Иногда ему думается, и он не без удивления говорит об этом жене, что в его общественной деятельности произошли не такие уж разительные перемены. По-прежнему навещают товарищи; они приходят побеседовать, посоветоваться, обсудить наиболее важные новости. Зачастую наведываются знакомые мастера из депо, рабочие, инженеры киевских заводов и фабрик; при оказии обязательно заворачивают донбассовцы, запорожцы, днепропетровцы: среди них металлурги, шахтеры, энергетики, седовласые руководители мощных предприятий и рядовые рабочие, колхозники, и студенты, и, словно веселая поросль самой весны — пионеры.

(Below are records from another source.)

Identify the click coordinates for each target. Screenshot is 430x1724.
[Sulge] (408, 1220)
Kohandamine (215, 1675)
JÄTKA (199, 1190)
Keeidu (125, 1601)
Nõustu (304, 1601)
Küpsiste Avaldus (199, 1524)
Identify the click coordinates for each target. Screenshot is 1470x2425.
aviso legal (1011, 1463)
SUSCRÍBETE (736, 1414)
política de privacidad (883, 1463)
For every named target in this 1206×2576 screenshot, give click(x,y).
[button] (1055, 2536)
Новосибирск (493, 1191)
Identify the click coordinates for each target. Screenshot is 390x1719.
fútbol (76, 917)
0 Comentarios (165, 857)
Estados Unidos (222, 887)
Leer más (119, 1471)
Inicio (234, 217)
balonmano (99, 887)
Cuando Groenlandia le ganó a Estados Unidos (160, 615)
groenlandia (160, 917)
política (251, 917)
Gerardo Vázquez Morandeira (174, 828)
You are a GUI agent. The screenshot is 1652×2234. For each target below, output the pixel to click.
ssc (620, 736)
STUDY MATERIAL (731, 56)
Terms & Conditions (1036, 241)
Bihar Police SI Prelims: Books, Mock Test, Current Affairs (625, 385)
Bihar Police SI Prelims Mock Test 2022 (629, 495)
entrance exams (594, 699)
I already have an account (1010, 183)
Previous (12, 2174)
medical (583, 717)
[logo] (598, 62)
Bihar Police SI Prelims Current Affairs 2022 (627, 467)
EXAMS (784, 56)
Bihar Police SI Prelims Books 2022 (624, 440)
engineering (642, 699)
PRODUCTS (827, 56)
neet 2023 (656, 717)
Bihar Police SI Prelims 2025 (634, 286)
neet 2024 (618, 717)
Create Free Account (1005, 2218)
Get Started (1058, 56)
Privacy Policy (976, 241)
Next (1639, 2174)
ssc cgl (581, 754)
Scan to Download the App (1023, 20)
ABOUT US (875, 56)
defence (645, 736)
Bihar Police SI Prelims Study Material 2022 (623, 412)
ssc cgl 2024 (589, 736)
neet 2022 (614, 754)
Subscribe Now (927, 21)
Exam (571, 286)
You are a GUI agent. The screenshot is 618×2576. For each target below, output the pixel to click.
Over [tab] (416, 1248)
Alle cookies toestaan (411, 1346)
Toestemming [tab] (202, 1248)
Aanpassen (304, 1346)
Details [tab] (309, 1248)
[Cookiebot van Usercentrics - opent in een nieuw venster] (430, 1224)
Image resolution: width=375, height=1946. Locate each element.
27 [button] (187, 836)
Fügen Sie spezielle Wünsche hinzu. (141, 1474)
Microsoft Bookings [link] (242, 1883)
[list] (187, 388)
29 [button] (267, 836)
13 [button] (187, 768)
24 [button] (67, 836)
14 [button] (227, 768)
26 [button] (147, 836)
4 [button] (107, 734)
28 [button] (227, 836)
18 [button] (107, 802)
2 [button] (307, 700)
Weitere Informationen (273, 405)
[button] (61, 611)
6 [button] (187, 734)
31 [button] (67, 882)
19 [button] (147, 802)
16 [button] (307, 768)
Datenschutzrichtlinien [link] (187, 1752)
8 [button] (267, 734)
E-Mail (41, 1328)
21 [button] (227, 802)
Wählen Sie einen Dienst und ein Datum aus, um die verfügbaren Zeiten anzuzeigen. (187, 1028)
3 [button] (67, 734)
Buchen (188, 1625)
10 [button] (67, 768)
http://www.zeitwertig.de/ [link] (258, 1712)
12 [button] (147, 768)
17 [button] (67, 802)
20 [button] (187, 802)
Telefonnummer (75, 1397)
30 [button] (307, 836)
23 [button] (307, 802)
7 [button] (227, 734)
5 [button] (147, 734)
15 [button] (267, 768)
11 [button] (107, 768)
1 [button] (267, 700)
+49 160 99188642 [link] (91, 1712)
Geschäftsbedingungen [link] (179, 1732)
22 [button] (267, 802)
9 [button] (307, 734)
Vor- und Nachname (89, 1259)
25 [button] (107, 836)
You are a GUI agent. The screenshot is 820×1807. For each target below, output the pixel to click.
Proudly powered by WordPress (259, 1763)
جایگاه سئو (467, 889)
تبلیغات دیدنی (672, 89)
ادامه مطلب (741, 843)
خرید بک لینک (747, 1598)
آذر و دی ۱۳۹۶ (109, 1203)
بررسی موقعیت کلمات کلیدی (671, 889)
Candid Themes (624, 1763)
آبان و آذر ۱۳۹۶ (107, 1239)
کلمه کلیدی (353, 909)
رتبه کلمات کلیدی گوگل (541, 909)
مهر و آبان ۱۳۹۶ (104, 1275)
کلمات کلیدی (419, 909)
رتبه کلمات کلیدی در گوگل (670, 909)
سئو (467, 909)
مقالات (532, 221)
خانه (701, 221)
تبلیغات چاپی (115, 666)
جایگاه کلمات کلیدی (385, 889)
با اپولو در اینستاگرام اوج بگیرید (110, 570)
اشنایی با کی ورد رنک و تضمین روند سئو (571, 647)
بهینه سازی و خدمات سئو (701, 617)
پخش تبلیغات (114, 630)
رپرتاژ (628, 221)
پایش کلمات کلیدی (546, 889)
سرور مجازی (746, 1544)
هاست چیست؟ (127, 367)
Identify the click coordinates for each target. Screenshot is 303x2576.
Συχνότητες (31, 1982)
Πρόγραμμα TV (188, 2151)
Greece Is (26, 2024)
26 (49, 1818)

Он жадно вслушивается в каждое слово своих многочисленных гостей. Обсуждаются самые разнообразные новинки литературы, достижения шахтерских комплексных бригад и новейшие открытия астрономов, карта Большого Донбасса и проблемы учебы шахтеров и металлургов в институтах без отрыва от производства.
Между тем в молодежном издательстве Киева, куда Александра Григорьевна как-то рискнула отослать «на пробу» фрагменты автобиографических записок Шуры, серьезно заинтересовались рукописью, и в квартиру Бойченко позвонил неожиданный гость — один из редакторов этого издательства.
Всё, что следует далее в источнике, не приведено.